**ACTIVITY:** Reproduce each line, exactly, from the one containing "This screenshot has width=507, height=384." through the end of the material. Exclude pictures.

**TASK INPUTS:**
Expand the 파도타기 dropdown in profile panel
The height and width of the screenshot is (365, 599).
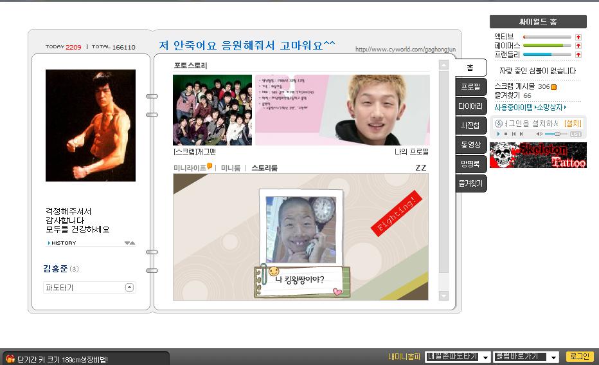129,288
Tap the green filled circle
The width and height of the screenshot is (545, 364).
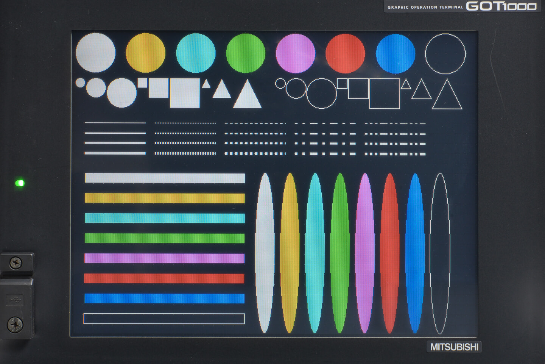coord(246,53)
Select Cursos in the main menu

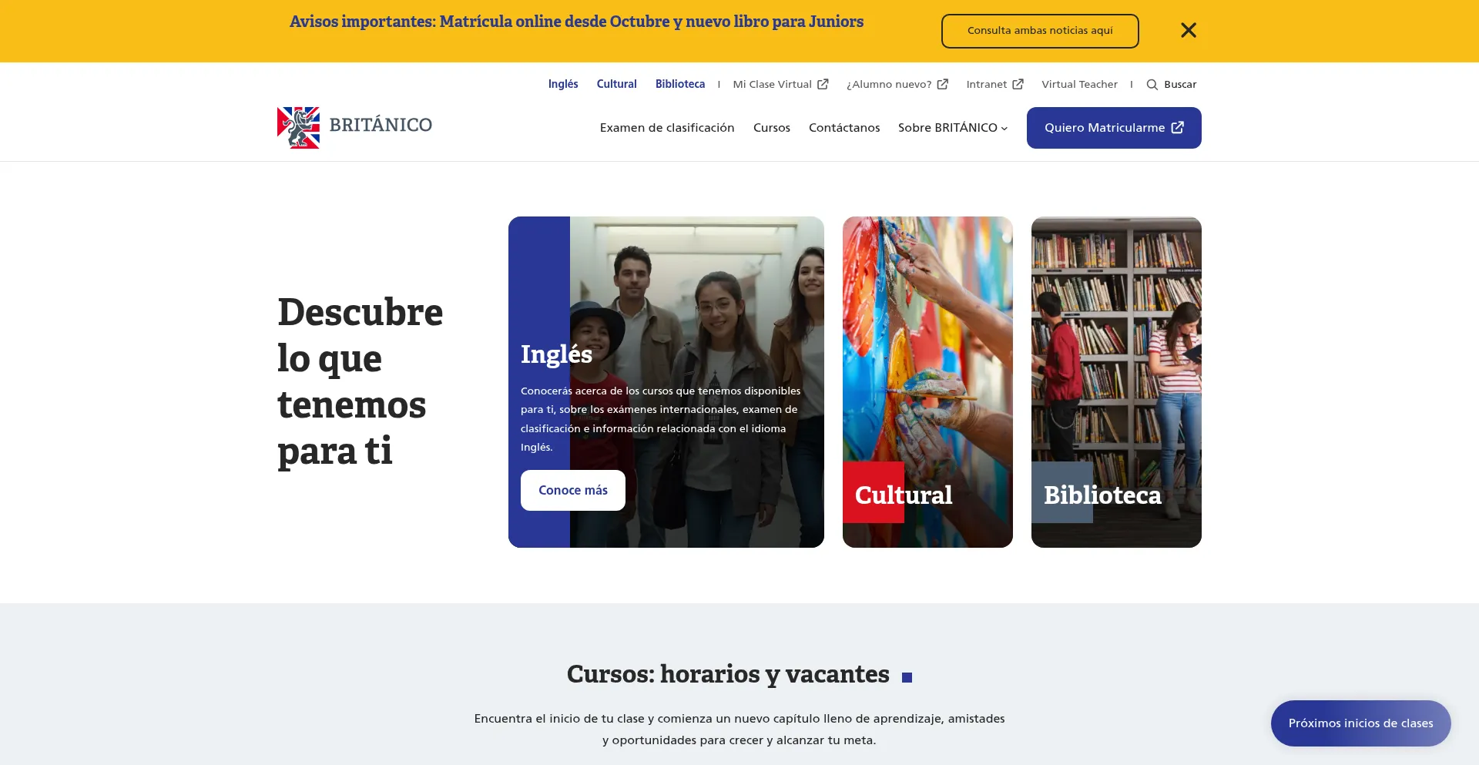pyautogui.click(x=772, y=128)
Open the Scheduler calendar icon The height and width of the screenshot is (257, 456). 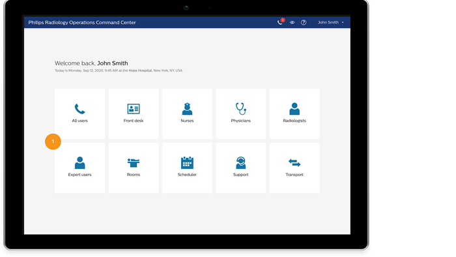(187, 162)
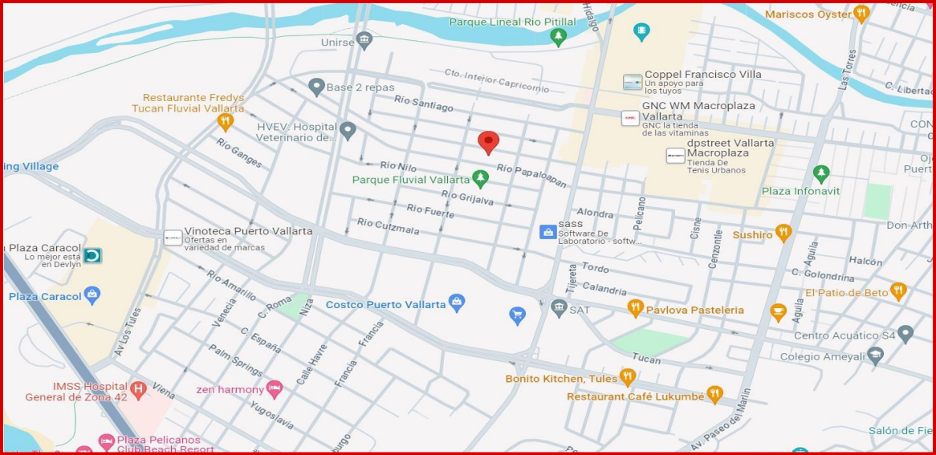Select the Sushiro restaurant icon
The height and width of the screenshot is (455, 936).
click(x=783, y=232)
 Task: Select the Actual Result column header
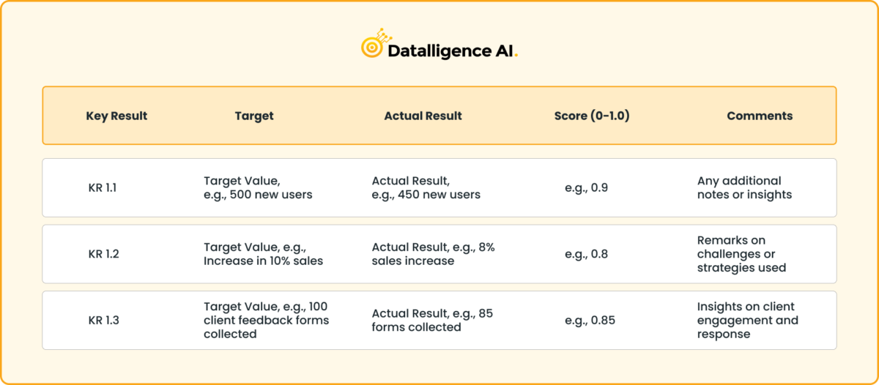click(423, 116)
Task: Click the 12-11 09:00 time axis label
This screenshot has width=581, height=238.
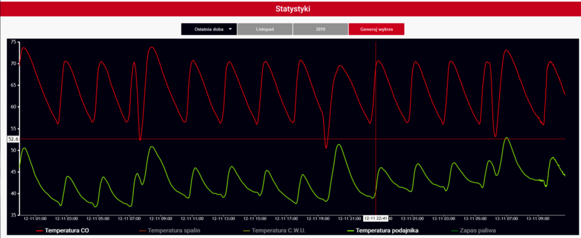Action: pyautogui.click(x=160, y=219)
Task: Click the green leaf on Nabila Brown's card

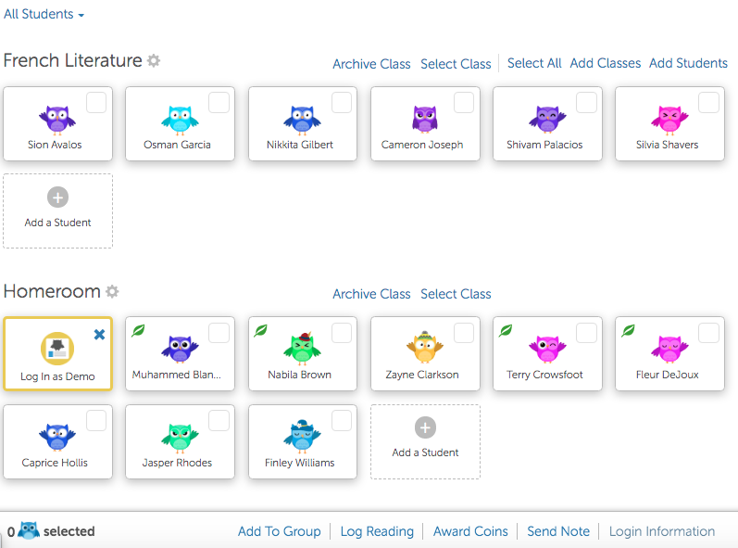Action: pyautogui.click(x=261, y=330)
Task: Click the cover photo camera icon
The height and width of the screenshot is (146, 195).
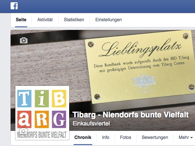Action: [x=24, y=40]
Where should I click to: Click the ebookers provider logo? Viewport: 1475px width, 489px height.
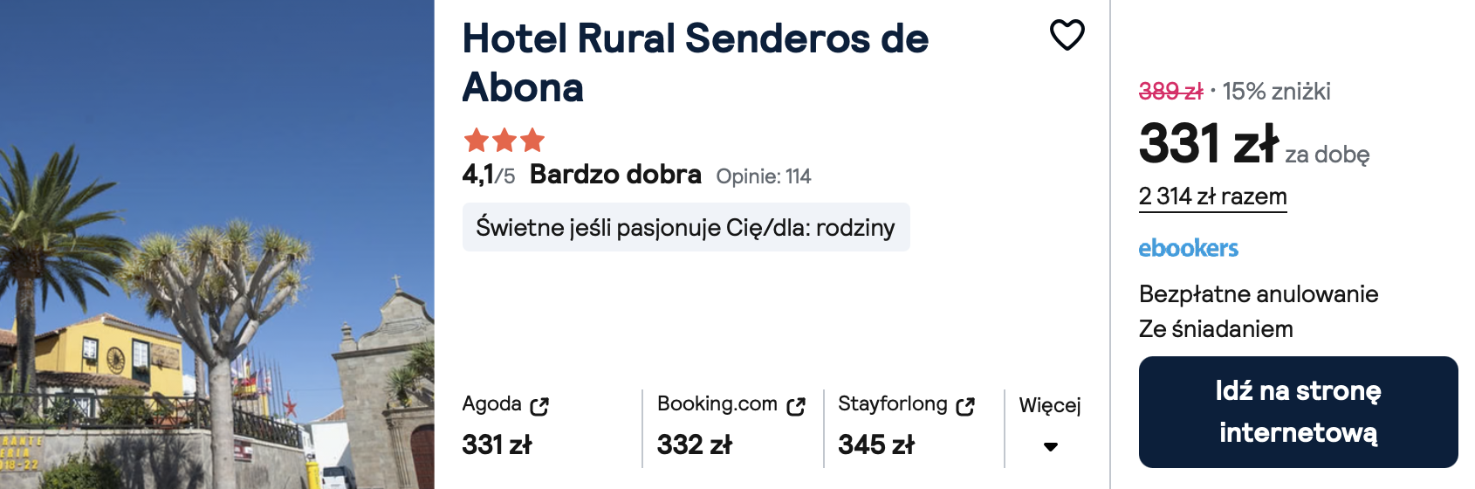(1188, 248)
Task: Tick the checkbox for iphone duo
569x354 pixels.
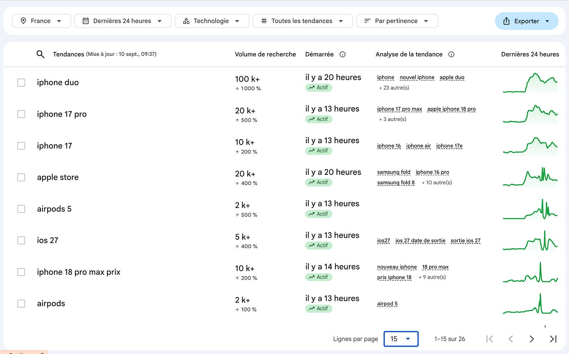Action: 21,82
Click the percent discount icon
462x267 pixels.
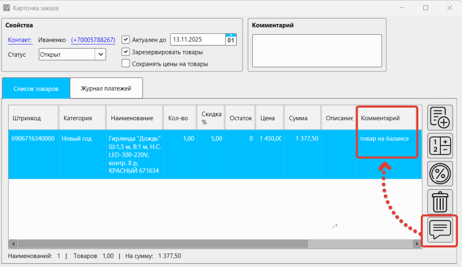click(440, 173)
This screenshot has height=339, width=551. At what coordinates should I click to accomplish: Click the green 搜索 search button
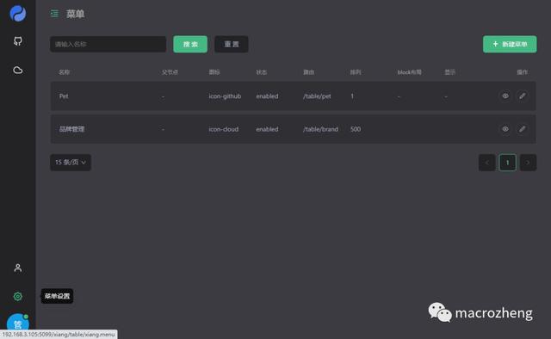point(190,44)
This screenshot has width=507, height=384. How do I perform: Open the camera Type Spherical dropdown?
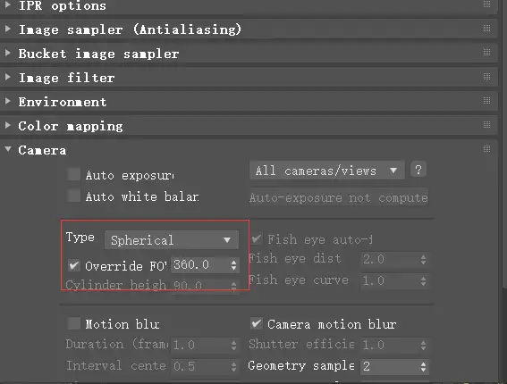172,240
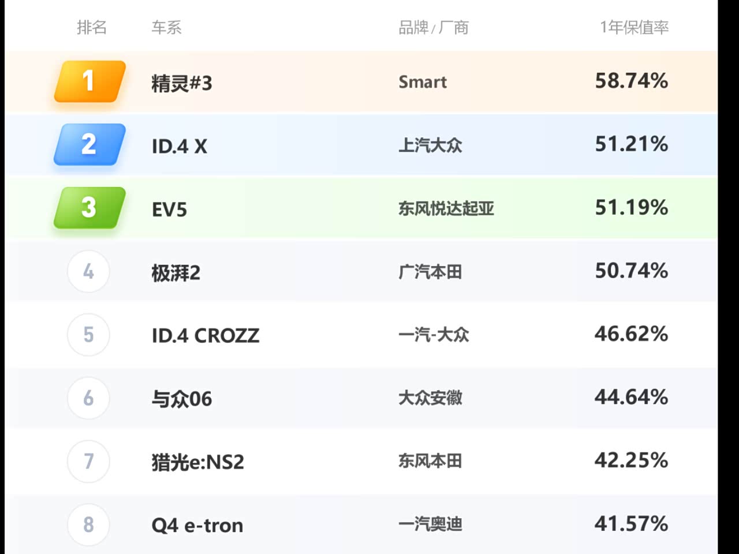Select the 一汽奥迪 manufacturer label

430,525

**RESPONSE AREA:**
This screenshot has width=507, height=384. How do I perform: Open the camera Type Spherical dropdown?
172,240
Select the 一汽奥迪 manufacturer label

430,525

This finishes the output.